それはコンクリート、アスファルト社会では想像もつかない
だろうが大層なメリットであろう。現代では単に掃除を要する
だけの「無駄」でしかないものだろうが。

そのように農耕のサイクルにそれぞれ呼応した一石二鳥・三鳥の
「暦」のような存在としての「桜」が見えてくる。
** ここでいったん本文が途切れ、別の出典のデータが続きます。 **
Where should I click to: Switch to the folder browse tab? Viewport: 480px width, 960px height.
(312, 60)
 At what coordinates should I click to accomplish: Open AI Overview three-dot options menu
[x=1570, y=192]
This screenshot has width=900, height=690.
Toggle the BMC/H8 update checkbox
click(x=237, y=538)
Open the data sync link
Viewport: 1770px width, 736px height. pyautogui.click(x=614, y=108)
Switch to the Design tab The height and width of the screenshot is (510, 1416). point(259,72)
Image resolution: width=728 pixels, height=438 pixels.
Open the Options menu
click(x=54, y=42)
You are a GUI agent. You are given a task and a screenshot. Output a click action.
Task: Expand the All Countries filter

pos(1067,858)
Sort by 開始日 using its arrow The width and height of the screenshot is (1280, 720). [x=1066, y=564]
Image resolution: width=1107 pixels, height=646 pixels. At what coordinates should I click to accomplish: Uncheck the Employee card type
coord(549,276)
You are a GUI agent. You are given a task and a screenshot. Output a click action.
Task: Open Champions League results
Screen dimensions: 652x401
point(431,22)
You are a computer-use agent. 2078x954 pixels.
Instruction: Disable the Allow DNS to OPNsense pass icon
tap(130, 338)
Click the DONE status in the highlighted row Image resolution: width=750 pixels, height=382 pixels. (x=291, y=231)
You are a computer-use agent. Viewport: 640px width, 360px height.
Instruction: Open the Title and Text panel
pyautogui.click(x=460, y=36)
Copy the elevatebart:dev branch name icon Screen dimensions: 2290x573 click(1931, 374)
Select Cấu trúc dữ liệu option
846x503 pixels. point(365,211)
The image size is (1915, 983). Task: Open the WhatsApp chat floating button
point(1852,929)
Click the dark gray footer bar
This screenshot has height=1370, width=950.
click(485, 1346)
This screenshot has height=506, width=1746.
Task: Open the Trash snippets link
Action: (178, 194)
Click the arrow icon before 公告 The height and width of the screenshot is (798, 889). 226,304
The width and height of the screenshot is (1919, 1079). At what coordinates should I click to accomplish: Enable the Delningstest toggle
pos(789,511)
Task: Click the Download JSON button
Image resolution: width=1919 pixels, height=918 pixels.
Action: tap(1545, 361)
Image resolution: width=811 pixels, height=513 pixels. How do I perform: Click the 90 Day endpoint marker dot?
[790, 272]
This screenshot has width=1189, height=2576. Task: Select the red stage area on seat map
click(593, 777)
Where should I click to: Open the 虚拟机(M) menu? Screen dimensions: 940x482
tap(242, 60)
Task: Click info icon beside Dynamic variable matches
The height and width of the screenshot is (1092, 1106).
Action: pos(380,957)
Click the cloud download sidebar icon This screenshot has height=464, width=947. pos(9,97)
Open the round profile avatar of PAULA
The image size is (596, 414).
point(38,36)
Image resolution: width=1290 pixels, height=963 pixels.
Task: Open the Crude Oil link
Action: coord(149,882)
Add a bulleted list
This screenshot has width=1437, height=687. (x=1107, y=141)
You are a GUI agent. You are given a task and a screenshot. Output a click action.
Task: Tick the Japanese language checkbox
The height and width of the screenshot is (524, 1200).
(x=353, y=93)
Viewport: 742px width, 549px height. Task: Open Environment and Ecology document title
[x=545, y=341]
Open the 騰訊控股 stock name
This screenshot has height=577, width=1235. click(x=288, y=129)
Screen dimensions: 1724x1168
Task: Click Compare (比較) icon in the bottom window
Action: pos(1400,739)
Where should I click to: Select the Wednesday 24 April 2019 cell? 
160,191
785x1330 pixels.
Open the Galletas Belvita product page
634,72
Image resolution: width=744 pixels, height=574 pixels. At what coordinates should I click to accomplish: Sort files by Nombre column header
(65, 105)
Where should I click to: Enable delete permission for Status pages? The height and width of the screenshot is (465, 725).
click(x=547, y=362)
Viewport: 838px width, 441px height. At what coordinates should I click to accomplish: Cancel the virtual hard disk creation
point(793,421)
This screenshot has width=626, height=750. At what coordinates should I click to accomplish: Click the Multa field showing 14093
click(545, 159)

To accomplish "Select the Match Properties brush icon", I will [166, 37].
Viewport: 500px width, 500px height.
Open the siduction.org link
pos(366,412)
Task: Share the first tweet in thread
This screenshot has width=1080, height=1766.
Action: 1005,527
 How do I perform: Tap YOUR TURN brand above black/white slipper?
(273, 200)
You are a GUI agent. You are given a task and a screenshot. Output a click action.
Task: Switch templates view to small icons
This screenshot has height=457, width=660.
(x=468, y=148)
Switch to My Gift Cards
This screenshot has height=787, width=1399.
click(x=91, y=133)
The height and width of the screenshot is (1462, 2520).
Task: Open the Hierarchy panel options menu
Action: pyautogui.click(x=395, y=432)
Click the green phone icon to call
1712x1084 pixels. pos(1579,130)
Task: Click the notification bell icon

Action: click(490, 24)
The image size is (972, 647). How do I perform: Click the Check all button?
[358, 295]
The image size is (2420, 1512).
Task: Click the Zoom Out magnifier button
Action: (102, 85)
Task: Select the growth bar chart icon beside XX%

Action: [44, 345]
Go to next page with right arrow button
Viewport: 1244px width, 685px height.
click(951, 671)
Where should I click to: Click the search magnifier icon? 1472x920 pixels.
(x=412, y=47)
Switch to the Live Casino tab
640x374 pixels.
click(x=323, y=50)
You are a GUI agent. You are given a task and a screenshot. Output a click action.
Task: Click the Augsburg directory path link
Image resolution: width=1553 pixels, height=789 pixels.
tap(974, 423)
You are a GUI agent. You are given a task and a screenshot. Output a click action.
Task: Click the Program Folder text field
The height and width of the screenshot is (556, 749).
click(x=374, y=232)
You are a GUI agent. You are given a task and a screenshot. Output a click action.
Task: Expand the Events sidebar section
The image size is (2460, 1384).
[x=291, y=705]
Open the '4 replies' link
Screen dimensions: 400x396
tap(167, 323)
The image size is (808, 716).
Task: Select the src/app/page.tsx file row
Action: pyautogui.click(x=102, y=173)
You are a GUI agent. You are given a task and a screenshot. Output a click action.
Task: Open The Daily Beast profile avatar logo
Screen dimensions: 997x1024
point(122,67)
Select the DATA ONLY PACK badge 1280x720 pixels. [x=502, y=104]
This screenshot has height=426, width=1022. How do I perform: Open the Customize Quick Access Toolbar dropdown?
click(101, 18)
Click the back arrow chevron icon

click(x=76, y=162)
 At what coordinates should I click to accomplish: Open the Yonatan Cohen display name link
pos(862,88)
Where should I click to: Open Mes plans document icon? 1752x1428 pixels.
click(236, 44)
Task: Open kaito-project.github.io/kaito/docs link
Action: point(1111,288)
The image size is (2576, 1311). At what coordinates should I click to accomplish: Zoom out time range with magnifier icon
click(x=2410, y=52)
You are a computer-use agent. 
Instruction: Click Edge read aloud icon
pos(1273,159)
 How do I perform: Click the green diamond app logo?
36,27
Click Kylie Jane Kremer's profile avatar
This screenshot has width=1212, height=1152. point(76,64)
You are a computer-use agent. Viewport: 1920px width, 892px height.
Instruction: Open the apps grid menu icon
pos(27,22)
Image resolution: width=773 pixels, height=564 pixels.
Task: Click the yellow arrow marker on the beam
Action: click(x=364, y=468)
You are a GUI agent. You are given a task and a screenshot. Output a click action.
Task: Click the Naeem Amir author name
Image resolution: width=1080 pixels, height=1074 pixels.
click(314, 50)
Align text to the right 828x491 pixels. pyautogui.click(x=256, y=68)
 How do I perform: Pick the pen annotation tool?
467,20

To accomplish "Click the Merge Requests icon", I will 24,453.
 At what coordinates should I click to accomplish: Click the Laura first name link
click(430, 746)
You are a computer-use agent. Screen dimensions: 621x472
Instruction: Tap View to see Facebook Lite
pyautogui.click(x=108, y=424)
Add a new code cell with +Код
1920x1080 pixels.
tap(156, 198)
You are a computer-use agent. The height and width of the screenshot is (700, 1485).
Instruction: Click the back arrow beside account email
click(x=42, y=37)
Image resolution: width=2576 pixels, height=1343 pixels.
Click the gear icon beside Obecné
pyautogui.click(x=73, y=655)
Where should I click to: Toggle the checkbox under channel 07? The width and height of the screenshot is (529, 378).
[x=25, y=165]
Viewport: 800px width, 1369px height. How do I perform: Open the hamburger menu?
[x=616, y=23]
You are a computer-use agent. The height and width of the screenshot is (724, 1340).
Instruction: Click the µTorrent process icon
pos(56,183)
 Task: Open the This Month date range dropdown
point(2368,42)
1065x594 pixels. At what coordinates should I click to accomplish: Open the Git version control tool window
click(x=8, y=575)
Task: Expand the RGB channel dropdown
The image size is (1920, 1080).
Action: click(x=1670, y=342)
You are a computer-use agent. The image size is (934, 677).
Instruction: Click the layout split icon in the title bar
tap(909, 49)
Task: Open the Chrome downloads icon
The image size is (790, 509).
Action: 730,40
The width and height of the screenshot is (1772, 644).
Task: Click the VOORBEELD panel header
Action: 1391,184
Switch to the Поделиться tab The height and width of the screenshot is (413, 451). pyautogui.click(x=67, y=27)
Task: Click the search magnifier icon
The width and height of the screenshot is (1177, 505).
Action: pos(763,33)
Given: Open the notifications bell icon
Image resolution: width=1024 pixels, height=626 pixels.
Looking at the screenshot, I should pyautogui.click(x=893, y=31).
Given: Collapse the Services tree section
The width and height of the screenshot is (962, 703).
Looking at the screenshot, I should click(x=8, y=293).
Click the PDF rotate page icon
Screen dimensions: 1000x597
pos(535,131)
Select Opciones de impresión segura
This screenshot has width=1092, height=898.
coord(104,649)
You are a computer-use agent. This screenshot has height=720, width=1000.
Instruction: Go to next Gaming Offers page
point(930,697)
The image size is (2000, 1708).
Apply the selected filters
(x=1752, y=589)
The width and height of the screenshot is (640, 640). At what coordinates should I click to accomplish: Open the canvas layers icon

だからそこ、
不可欠な風景として、全国的に珍重されているのだろう。
そう考えるべきではなかろうか。


でなければ、あまりに情緒的すぎるし、
昔の日本人を“迷妄扱い”しすぎだ。


春の半月、宴会するためだけみに…、その宴会に
「花は散るから美しい」てな「お題目」を語るため
だけの桜って…、食うに困っていた時代も切られずに
残ってきた理由としては、あまりに不合理すぎる。





ちなみに、
私は春の昼間っからの宴会を、そのものとして
合理的なものであると認めている。

発熱から発汗へと人の身体を冬仕様から夏使用へと
造り替えるスイッチとしての太陽光をこの時期に浴びる
ことは、その移行をスムーズにさせるからだ。
春眠暁を覚ず…春に始終眠いのは、単に、その夜が快適で、
陽日が心地よいから だけではない。

例えば五月病のようなうつ病的なものがその時期に流行するのも、
このような伝統を軽視して、コンクリートの下で、体もろくに
動かさないデスクワーク・ベルトコンベアワークに打ち込んで
いるからだろう。
思えば五月病のような言葉が生まれたのも、そのような生産体制が
この国の主流になった頃と対応していやしないか?!
当時は家を離れた若者の“幼く弱いホームシック”だとして説明付け、
解決した気になってきたが、そうではない! …のではなかろうか。

だから、年中陽の下での仕事・作業をしてきている農家であるならば、
そうはならない。この観点からは、花見の必要性も言えない。




…そもそも、
「花見文化」とでもいうようなものは、町人文化・商人文化
としての江戸文化として生まれたのではなかろうか。
であるならば、私の言う合理性も、文化の萌芽に欠かせない
ファクターとして、その起源から働いていたことになる。

花見を怠る者より花見で発散する者の方が相対的に健康な生活を
維持できてきたのならば、ダーウィニズム的説明にも耐える。